After serving a long prison sentence and undergoing drug rehabilitation,
Pepper staged an emotional comeback with
Living Legend (august 1975), containing superb compositions such as
Ophelia and Lost Life played by
Hampton Hawes on piano, Charlie Haden on bass and Shelly Manne on drums;
and with The Trip (september 1976), featuring Elvin Jones' drumming,
a sound influenced by John Coltrane,
the nine-minute title-track and Michel Legrand's The Summer Knows.
The quartet format remained his favorite also on the better
No Limit (march 1977), that contained only four tracks, ranging from seven
to 13 minutes in length, three of them original Pepper compositions:
Rita-San, My Laurie and Mambo de la Pinta.

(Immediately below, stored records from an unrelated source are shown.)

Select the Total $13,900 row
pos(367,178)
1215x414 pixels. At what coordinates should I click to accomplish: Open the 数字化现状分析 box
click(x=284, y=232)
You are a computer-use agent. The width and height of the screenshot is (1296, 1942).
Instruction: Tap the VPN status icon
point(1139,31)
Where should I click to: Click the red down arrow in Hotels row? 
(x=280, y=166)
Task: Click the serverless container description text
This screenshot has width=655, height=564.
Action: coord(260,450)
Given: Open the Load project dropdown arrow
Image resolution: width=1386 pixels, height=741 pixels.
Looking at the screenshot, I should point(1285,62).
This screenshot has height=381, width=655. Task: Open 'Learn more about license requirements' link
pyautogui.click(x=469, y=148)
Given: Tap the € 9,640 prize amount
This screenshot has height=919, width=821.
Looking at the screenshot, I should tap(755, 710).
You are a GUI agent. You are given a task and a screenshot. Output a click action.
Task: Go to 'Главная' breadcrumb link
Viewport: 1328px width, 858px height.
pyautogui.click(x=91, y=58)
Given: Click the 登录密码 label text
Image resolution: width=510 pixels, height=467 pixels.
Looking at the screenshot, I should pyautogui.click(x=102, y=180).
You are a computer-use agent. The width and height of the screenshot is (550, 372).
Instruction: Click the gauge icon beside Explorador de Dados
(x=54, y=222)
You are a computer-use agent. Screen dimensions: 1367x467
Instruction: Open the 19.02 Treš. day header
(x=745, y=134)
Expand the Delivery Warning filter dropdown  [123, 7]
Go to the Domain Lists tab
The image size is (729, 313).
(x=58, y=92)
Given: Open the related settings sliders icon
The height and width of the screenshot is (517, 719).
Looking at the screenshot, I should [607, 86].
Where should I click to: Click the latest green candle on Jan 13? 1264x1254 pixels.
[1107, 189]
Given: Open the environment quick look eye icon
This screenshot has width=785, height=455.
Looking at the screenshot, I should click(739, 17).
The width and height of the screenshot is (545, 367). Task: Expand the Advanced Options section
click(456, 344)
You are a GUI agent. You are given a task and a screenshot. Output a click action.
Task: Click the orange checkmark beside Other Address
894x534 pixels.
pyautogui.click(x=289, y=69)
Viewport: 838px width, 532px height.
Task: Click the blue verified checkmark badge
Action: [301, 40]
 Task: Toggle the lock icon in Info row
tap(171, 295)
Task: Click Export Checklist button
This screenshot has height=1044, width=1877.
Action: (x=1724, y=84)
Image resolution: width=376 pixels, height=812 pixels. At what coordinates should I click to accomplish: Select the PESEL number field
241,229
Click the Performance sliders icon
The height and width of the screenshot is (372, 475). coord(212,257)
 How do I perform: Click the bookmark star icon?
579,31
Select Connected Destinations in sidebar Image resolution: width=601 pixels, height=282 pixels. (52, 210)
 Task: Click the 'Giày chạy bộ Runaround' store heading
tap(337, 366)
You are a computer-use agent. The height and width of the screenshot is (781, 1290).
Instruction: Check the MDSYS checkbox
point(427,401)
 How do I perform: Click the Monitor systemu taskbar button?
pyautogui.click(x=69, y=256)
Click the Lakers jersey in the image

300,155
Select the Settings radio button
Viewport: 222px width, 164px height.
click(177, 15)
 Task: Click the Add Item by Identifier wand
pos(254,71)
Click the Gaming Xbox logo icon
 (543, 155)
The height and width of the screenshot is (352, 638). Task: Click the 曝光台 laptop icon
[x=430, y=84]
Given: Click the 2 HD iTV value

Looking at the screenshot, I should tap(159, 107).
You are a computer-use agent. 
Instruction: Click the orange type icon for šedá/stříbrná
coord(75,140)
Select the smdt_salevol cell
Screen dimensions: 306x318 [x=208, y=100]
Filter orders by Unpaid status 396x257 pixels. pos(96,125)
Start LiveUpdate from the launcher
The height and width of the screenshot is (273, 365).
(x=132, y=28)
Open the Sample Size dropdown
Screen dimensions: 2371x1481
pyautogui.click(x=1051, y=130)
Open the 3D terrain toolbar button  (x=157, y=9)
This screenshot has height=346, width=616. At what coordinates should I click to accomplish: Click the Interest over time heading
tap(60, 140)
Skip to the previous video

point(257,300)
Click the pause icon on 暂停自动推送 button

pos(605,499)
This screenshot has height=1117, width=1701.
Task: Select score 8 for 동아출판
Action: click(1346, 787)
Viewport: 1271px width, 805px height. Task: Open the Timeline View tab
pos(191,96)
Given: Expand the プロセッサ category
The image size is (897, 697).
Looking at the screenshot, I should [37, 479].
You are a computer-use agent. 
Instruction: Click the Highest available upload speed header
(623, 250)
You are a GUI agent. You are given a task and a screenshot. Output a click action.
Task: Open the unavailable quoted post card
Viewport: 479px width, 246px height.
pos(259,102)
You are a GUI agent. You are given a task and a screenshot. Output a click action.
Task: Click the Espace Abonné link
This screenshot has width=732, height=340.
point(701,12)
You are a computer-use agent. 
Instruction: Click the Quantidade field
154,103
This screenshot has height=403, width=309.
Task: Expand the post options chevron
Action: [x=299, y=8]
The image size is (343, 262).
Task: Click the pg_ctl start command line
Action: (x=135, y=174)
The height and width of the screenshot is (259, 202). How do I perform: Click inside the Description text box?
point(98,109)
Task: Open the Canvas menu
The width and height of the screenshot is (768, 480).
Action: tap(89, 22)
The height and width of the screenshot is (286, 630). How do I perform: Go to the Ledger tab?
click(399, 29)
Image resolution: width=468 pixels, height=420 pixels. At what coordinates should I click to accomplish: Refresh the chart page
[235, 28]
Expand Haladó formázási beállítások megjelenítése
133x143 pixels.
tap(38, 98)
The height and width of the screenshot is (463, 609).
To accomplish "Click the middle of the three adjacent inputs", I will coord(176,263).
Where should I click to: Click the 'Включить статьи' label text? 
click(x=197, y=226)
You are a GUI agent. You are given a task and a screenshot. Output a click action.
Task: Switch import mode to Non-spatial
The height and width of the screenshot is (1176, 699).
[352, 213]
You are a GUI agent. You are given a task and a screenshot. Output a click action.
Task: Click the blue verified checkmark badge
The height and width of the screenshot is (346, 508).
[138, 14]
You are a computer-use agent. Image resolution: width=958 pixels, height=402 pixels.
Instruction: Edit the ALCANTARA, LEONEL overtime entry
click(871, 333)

Straight Life (september 1979), that contained
an eleven-minute version of Kurt Weill's September Song
and a ten-minute version of Eden Ahbez's Nature Boy,
and
Winter Moon (september 1980), with a string ensemble arranged by Bill Holman and Jimmy Bond, were slightly less imaginative, but equally touching.
He also composed the soundtrack The Gauntlet (september 1977).
Pepper died in 1982.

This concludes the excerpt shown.